Text excerpt -
^^^^^^^^

Rusneftegaz has elected to publish its full consolidated financial statements for 2015. These results were prepared in accordance with International Financial Reporting Standards, otherwise known as IFRS, and have been audited by Deloitte. Foremost, the directors can report a positive financial performance for the year. A synopsis of which is as follows:
At the end of the financial year, Rusneftegaz has overcome significant detrimental macroeconomic factors to increase its reported net profit from $122,5 million to $153,7 million, despite a fall in revenue from $552,9 million to $431,2 million. Over the course of the reporting period, there has been a consequential devaluation in our functional currency, the Russian ruble, and a global depreciation in commodity prices. However, management has mitigated this through its extensive electricity generation program, which has led to revenue earned through the sector escalating from $184,3 million to $233,5 million, and also becoming the largest segment within the Rusneftegaz group of companies. Petroleum production only attributed to $197,7 million of earned revenue, compared to $368,6 million in 2014, with oil output also diminishing from 8,35 million barrels per year to a total of 5,88 million barrels produced last year.
However, this abatement is part of our strategy in response to the fall in oil prices, and has managed to preserve the integrity and profitability of Rusneftegaz’s oil sector whilst retaining unextracted oil reserves for deployment in the future. The fulcrum of the relative prosperity of our petroleum division is largely as a result of a material reduction in mineral extraction taxes from $179,3 million to $28,2 million, due to some of our oilfields now being exempt from the tariff. The decline in the value of the Russian ruble was also responsible for falls in labor costs from $40,1 million to $38,7 million, and maintenance charges from $11,5 million to $9,9 million. There were increases in other costs affiliated with crude oil extraction, including a rise in transportation charges from $7,1 million to $8,2 million, by virtue of oil deliveries inside the European Union.

^^^^^^^^

Material shown -
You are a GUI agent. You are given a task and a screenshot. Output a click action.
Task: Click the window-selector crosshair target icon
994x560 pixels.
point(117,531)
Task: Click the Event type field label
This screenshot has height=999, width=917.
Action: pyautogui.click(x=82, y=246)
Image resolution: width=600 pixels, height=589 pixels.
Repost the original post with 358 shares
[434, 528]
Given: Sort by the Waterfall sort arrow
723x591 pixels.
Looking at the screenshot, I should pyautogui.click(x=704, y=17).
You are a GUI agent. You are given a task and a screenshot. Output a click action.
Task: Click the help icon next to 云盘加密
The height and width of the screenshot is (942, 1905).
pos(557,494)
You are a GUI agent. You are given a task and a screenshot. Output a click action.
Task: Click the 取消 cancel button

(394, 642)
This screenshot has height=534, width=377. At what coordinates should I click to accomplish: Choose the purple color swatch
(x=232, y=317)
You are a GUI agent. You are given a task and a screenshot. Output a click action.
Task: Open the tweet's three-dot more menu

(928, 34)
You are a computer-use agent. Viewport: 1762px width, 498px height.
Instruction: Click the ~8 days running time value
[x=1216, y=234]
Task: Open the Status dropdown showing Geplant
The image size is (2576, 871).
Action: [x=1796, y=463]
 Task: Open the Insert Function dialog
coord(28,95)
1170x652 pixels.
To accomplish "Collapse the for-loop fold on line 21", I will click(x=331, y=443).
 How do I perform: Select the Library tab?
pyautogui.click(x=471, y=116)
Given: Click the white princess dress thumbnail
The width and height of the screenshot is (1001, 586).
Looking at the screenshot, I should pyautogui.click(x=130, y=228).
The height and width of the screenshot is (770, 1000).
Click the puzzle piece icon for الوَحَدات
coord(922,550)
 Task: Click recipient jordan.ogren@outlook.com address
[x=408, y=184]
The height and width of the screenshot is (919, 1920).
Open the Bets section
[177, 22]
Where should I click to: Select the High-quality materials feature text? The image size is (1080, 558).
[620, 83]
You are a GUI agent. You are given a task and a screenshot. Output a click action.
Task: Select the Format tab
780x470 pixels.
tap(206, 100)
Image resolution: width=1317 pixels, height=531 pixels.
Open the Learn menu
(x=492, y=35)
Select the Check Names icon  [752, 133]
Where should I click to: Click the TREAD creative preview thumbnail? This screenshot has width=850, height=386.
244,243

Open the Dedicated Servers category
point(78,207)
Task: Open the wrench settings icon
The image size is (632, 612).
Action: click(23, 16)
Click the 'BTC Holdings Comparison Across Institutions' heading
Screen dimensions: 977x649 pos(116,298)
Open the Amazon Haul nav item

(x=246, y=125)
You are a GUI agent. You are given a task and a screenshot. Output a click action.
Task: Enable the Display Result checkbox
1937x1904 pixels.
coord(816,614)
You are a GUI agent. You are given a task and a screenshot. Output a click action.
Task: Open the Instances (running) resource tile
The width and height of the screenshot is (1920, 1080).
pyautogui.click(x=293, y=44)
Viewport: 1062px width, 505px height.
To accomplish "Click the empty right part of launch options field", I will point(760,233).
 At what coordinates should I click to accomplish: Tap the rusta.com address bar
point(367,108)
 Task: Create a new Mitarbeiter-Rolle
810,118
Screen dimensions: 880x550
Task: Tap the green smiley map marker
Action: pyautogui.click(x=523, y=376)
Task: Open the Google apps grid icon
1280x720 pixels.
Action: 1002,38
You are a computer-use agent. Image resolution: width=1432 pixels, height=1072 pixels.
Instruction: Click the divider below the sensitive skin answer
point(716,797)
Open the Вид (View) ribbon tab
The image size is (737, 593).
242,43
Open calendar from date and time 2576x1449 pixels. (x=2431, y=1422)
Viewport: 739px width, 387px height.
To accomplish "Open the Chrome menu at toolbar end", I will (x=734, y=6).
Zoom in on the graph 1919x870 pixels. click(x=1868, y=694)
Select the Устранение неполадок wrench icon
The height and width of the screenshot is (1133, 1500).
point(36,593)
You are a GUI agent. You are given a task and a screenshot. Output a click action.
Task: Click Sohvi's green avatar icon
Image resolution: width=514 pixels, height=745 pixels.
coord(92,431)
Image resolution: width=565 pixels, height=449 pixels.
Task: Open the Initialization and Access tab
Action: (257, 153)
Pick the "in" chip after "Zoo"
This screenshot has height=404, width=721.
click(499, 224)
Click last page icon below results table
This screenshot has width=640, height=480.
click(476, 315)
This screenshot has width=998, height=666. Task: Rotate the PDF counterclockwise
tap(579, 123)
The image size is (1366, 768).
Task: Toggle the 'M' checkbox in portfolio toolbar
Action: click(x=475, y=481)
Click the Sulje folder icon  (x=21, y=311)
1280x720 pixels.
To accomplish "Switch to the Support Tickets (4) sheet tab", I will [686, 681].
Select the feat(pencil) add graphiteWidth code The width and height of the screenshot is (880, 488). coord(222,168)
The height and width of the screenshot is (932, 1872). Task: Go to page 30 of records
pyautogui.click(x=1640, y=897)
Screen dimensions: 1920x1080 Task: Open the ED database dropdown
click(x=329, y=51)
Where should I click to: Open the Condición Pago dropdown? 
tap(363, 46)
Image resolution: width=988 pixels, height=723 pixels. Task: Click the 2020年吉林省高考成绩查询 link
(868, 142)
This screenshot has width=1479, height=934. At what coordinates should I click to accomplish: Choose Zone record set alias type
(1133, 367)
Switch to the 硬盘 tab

^^^^^^^^

Aim A -
In the Rusneftegaz results summary, which firm audited the 2015 statements?
Aim B -
Carry on writing the Rusneftegaz results summary, starting after its last sentence.

Result A -
Deloitte audited them.

Result B -
Likewise, total electricity output also fell from 11,53 TWh in 2014 to 11,39 TWh in 2015, although contrarily the net profits from the generation division rose to $37,1 million from $15,5 million the year prior. This was in spite of stagnation in fuel costs at $115,0 million, rising $0,2 million from $114,8 million, and transmission costs, which were maintained at $1,7 million across both periods. There was, however, a sizable decrease in administrative costs in 2015, which is composed of the wages of office-based staff, legal fees and insurance premiums, from $17,2 million to $9,0 million. Overall for the year, earnings per share amounted to $122 per share, and revenue per share amounted to the equivalent of $553 per share.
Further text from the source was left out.